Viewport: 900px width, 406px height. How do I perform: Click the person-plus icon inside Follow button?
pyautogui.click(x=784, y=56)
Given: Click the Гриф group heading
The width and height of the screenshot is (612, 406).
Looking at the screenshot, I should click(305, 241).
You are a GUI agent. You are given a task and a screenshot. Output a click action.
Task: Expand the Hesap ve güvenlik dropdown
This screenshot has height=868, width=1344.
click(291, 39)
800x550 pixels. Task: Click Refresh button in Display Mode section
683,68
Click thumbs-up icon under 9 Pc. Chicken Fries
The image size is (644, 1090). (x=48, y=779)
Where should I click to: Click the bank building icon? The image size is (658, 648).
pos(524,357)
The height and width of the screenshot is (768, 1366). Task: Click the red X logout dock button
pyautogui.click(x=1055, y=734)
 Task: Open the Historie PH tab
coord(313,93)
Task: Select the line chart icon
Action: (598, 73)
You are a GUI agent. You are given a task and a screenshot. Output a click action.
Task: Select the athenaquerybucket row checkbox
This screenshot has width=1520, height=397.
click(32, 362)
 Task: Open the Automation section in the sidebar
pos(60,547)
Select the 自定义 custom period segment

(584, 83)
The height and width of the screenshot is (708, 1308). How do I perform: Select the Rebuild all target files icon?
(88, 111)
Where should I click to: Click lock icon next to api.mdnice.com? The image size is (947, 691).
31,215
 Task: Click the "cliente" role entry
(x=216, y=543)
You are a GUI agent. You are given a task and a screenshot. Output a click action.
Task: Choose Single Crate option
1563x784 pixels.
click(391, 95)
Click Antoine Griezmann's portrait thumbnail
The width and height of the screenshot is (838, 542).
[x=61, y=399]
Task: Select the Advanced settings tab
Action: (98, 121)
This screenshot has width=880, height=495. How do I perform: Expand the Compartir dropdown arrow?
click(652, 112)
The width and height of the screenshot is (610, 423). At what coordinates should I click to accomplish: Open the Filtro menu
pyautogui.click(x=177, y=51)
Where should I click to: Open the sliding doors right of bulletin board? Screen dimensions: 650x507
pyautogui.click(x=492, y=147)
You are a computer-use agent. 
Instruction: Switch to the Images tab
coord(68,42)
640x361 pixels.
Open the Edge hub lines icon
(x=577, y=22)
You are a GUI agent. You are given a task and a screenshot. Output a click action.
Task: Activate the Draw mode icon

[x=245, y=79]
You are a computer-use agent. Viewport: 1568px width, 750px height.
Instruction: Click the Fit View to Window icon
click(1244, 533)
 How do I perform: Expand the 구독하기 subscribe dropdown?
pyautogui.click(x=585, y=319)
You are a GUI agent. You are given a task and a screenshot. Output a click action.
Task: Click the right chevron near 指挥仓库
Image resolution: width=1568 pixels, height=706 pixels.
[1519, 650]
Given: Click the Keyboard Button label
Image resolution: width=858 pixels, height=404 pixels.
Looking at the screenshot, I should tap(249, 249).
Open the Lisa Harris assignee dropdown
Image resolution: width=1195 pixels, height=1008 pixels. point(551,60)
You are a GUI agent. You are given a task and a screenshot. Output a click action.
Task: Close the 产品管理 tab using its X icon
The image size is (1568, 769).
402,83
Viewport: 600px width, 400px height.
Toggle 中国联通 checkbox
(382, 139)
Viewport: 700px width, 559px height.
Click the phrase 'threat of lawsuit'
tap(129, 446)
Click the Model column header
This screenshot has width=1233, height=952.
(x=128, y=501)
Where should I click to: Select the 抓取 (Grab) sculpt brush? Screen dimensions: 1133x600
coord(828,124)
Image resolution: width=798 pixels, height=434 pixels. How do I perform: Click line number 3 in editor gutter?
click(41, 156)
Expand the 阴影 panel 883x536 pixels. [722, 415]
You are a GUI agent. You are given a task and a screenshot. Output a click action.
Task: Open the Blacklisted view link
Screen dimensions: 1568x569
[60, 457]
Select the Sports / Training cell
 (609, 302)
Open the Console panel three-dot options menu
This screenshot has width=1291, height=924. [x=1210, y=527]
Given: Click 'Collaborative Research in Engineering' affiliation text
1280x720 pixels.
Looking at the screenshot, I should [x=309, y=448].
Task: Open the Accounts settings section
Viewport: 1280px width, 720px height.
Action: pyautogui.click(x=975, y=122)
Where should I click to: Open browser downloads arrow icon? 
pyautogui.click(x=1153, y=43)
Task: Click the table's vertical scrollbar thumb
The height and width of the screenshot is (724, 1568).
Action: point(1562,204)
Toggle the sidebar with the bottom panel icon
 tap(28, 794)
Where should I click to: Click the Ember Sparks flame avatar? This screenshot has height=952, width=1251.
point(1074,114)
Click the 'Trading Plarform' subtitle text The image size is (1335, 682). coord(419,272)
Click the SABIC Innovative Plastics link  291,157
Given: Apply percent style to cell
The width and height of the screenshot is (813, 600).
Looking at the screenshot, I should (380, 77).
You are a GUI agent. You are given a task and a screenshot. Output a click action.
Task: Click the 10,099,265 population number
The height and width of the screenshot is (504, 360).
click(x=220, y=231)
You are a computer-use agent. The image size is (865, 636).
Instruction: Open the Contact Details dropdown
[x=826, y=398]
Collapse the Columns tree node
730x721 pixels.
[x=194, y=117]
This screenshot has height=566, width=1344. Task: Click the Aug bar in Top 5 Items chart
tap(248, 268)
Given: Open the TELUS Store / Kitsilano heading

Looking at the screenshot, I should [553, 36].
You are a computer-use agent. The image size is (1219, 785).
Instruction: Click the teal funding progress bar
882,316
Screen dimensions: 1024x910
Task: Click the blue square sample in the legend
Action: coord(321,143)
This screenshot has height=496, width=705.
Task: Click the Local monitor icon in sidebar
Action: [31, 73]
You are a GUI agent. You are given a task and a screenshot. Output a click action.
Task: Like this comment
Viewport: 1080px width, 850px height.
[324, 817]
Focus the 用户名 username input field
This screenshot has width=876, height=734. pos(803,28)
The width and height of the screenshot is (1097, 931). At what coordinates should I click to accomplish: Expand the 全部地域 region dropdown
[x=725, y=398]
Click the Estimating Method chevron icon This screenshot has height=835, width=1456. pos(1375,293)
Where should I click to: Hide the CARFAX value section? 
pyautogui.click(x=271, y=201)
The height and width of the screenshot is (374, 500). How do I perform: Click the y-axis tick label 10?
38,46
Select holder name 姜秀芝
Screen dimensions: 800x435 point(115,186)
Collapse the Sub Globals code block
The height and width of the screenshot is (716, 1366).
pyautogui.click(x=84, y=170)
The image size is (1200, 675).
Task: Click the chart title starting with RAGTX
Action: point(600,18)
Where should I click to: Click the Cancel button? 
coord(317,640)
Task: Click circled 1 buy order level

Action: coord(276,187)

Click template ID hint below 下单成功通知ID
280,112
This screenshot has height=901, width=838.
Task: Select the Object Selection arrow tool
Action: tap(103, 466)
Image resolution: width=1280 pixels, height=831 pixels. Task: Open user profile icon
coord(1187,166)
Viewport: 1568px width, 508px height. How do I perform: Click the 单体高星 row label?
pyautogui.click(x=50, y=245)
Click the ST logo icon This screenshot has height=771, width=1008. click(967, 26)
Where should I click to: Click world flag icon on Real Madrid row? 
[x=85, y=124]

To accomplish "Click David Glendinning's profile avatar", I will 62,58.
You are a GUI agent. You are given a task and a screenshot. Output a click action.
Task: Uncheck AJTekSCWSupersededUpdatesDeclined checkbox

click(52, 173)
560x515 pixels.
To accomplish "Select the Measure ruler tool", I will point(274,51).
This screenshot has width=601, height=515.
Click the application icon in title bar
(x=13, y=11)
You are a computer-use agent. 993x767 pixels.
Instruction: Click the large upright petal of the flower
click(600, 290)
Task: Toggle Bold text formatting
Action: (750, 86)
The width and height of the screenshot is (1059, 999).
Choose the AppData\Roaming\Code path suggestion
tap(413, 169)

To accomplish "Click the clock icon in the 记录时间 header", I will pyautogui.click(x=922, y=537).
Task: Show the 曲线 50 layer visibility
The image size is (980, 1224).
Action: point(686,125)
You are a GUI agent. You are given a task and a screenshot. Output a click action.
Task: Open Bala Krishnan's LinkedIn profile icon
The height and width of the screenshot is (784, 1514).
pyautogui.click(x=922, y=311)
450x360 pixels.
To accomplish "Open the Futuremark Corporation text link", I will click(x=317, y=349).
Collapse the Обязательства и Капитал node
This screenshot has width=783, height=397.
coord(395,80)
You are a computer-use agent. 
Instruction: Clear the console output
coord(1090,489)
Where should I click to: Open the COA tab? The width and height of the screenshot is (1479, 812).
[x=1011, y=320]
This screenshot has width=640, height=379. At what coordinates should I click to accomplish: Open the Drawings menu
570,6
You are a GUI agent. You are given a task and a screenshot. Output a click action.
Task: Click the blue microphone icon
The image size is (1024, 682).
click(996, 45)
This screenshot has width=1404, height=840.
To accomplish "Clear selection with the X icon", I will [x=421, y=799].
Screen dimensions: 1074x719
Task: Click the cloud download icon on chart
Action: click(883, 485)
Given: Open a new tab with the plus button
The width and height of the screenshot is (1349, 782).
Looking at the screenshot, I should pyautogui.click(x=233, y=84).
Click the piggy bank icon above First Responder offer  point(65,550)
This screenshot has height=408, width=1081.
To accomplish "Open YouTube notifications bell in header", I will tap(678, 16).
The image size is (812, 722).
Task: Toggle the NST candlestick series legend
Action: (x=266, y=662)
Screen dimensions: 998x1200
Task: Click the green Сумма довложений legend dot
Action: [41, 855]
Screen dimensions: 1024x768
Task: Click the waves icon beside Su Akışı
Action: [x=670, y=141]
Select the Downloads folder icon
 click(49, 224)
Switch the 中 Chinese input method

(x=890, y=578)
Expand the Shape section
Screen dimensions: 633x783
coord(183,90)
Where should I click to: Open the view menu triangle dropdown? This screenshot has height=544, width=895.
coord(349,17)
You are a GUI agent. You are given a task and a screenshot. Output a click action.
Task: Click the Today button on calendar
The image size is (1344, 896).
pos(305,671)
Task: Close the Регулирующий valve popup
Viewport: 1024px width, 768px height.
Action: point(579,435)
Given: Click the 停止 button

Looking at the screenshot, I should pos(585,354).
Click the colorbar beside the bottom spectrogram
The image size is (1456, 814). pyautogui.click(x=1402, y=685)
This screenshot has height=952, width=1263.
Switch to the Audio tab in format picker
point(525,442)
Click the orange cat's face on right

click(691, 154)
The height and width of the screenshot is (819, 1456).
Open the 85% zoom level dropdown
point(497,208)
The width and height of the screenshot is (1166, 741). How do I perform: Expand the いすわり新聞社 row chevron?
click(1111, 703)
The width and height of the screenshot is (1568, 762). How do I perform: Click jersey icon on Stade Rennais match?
☆ ☆ ☆
Above this instruction are the records; retype exactly the lines from the one containing "Where should I click to: Click the Cancel" up to and including the one containing "Task: Show the 曲线 50 layer visibility".

• _SOLUTION_:
Where should I click to: Click the Cancel button? 
coord(317,640)
Task: Click circled 1 buy order level

Action: coord(276,187)

Click template ID hint below 下单成功通知ID
280,112
This screenshot has height=901, width=838.
Task: Select the Object Selection arrow tool
Action: tap(103, 466)
Image resolution: width=1280 pixels, height=831 pixels. Task: Open user profile icon
coord(1187,166)
Viewport: 1568px width, 508px height. How do I perform: Click the 单体高星 row label?
pyautogui.click(x=50, y=245)
Click the ST logo icon This screenshot has height=771, width=1008. click(967, 26)
Where should I click to: Click world flag icon on Real Madrid row? 
[x=85, y=124]

To accomplish "Click David Glendinning's profile avatar", I will 62,58.
You are a GUI agent. You are given a task and a screenshot. Output a click action.
Task: Uncheck AJTekSCWSupersededUpdatesDeclined checkbox

click(52, 173)
560x515 pixels.
To accomplish "Select the Measure ruler tool", I will point(274,51).
This screenshot has width=601, height=515.
Click the application icon in title bar
(x=13, y=11)
You are a computer-use agent. 993x767 pixels.
Instruction: Click the large upright petal of the flower
click(600, 290)
Task: Toggle Bold text formatting
Action: (750, 86)
The width and height of the screenshot is (1059, 999).
Choose the AppData\Roaming\Code path suggestion
tap(413, 169)

To accomplish "Click the clock icon in the 记录时间 header", I will pyautogui.click(x=922, y=537).
Task: Show the 曲线 50 layer visibility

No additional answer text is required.